Consensus on pfS. with Sky broadband, replace Sky router or attach via DMZ?



  • I have UK Sky Broadband at home. I want to get some experience with using pfSense.

    The Sky router (model SR102) does not have a bridge mode and Sky make using another modem quite tricky. Is there a consensus on which is better -
    1.  Extract the user name/password and get alternative hardware to use as a bridge or
    2.  Attach a pfSense box via the DMZ of the Sky provided ADSL modem/router?
    3.  Something I haven't thought of.

    What are the pros and cons of each? Thanks.



  • Get an openreach modem off fleebay. you no longer need to extract username and password, you could use mypfsense@skydsl|abxdef123 as the option61 string and it would work. Then connect up pfsense and away you go. There are quite a few of us running pfSense on Sky. Goto http://www.skyuser.co.uk/forum/ and enter pfSense as a search param, you'll find plenty of info.

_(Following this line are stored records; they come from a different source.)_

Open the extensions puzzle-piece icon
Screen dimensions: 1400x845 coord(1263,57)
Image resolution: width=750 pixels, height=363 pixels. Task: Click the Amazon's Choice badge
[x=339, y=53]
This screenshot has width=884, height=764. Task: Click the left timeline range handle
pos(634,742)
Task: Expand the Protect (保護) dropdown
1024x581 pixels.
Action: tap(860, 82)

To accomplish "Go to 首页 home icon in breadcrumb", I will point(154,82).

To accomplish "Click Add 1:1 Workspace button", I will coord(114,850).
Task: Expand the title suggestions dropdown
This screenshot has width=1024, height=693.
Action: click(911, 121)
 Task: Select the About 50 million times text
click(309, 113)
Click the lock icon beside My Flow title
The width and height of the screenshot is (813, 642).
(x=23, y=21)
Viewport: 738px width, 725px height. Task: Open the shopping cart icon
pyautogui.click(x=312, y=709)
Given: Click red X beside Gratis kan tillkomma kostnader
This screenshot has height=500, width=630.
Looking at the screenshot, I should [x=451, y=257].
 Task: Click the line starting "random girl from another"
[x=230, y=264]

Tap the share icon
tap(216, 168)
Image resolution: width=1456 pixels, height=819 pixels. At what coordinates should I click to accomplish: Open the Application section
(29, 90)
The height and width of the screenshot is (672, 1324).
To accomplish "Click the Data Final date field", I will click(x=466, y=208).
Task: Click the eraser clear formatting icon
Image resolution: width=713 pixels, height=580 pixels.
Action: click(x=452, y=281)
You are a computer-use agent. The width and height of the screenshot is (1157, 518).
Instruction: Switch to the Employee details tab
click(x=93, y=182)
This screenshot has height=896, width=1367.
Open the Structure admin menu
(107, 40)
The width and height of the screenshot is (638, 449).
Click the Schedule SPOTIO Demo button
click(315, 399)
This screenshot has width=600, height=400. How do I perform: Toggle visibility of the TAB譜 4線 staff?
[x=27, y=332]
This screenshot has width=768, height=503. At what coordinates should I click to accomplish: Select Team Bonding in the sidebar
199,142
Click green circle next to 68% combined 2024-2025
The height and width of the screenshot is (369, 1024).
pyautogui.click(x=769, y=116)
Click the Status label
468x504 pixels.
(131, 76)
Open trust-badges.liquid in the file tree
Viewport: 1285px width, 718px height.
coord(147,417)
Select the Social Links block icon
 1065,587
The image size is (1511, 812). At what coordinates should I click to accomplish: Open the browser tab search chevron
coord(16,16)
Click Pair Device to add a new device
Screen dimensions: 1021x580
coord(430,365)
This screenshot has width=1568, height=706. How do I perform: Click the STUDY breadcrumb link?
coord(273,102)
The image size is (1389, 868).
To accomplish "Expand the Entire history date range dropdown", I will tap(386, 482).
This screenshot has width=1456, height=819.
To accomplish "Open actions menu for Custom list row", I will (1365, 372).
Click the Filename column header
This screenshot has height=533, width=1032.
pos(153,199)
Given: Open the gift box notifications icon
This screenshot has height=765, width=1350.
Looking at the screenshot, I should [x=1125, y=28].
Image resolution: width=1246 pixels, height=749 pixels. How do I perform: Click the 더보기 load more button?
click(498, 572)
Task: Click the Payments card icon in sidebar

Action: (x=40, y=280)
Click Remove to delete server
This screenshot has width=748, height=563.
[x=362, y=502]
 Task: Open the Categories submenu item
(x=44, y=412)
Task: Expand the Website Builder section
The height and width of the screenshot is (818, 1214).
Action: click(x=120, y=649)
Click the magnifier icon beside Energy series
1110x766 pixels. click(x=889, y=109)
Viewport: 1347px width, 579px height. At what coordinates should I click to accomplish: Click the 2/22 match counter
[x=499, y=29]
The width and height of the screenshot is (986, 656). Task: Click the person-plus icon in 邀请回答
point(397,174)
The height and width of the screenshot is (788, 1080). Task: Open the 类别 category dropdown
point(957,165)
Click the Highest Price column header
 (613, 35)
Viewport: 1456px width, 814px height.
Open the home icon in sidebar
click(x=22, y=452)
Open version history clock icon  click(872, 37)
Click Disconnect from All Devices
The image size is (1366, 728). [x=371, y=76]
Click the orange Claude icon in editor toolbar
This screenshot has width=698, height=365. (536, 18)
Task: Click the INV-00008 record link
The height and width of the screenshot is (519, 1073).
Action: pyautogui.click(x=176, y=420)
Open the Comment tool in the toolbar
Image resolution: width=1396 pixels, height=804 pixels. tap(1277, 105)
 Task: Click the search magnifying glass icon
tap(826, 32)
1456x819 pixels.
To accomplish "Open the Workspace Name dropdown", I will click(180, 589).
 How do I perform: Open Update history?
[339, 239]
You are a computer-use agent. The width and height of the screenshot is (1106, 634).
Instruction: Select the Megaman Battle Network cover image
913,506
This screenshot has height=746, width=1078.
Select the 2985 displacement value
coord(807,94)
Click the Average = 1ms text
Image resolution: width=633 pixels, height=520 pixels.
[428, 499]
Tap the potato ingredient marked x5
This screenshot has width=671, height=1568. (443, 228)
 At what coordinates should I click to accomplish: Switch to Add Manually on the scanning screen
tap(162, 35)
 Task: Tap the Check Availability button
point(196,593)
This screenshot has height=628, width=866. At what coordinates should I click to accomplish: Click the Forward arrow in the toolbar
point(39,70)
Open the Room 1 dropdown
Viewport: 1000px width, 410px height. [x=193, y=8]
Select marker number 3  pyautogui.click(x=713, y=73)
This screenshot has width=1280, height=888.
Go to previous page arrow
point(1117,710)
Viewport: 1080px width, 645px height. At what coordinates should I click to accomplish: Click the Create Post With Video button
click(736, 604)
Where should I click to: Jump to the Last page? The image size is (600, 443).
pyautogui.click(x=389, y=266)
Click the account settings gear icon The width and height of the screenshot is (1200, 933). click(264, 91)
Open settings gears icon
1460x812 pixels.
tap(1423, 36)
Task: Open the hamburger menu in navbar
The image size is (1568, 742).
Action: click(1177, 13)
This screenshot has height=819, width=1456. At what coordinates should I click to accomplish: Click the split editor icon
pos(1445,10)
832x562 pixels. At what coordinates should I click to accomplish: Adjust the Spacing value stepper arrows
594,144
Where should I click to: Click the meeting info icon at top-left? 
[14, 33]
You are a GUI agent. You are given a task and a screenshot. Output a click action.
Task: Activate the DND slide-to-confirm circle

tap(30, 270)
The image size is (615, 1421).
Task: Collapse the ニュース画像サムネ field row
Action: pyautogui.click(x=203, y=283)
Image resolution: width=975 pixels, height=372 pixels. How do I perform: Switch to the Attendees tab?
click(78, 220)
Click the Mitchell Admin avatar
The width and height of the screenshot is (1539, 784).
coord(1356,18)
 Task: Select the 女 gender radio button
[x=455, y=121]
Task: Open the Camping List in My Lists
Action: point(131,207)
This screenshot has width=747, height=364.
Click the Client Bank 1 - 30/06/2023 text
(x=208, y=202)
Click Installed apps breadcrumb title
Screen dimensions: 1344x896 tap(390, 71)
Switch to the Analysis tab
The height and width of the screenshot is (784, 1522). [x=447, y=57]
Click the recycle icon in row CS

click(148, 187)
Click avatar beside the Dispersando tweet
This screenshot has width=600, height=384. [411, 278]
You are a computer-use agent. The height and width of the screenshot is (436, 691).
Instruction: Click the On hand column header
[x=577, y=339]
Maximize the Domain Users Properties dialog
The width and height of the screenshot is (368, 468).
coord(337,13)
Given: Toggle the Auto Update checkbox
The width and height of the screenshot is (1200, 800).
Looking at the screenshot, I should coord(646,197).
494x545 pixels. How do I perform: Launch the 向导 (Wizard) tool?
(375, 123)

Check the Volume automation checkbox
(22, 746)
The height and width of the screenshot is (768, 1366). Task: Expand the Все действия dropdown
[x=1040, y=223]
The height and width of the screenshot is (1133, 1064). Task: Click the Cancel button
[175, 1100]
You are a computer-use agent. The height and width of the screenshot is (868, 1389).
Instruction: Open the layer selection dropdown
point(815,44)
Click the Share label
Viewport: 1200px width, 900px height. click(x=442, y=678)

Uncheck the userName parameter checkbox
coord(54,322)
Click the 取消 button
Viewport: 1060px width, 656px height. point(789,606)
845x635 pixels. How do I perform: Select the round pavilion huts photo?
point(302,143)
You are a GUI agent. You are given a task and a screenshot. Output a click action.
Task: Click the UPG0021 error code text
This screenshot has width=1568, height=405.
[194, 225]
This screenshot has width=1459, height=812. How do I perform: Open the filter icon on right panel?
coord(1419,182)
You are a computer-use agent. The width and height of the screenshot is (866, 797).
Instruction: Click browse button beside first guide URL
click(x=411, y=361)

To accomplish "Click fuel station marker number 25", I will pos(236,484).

    Using the existing Sky router is no use as it does not support bridge mode therefore you'll end up with a double NAT, thus making life a lot harder.

    Here's a link to a page that will show you how to setup pfSense with Sky, using an Openreach modem.

    http://www.skyuser.co.uk/forum/ipv6/58986-sky-ipv6-settings-non-sky-routers-12.html



  • @marjohn56:

    Get an openreach modem off fleebay.

    Isn't that a FTTC gizmo? I'm on steam ADSL. As it happens I've got an old Draytek Vigor 120 and a TP-Link TD-8817 which has a bridge mode. I'm not sure if either can do MAC spoofing. Is that still required for ADSL?. Thanks.



  • The modem doesn't do the spoofing, the router does. Trying to think back to my ADSL days…

    I used to run a Billion 7800 and that worked fine, any modem/router you have that can do bridge mode should work, then  you set up the correct settings in pfSense. Have a look on the SkyUser forum I mentioned in my previous message, you should find out all you need there, people have been using alternatives to the Sky supplied routers long before FTTC.



  • @marjohn56:

    you'll end up with a double NAT,

    Does the 'double NAT' problem occur when using the DMZ route as well, I thought the DMZ was on the outside (internet side) of the firewall/Network Address Translation? This page suggests using DMZ as a solution to double NAT.  http://www.practicallynetworked.com/networking/fixing_double_nat.htm
    Confused now…



  • DMZ will cause double NAT.

    Internet -> Sky Router/Modem ->( DMZ  192.168.1.1 )-> Second Router ( 192.168.2.1 ) = Double Nat

    Internet ->Modem ( Bridged Mode - WAN IP) -> Second Router ( 192.168.1.1 ) = No Double NAT

    Does that make sense?

    All a DMZ does is pass everything through to a specific address, it still NAT's it.

    That link is not working, for me at least.



  • Hmmm, there's a lot of misinformation out there suggesting DMZ is the solution to double NAT. The site I reference above is the first in a search on DuckDuckGo for 'double nat' , and has the following as one solution to the double NAT issue:

    "If you have a lot of ports to forward, doing them individually can get a bit cumbersome, so a simpler method is to configure the first NAT device to make your router's IP address the DMZ. This will hustle all incoming traffic through the first layer of NAT no questions asked, but when it hits your router it will be filtered or forwarded as appropriate.

    This comes up on a Netgear forum:

    "The second and easiest way around a double NAT situation like this would NORMALLY be DMZ. Putting our WNDR4500 WAN IP as our house owners DMZ IP is supposed to simply toss all port translations not having a port forward or UPNP link directly to our WNDR4500 router resolving in us not needing to manually port forward anything and all should be all good and dandy."

    So it's all a bit confusing for the lazy and hopeless like m'self.



  • I think it's the way it's written, it's misleading to say the least.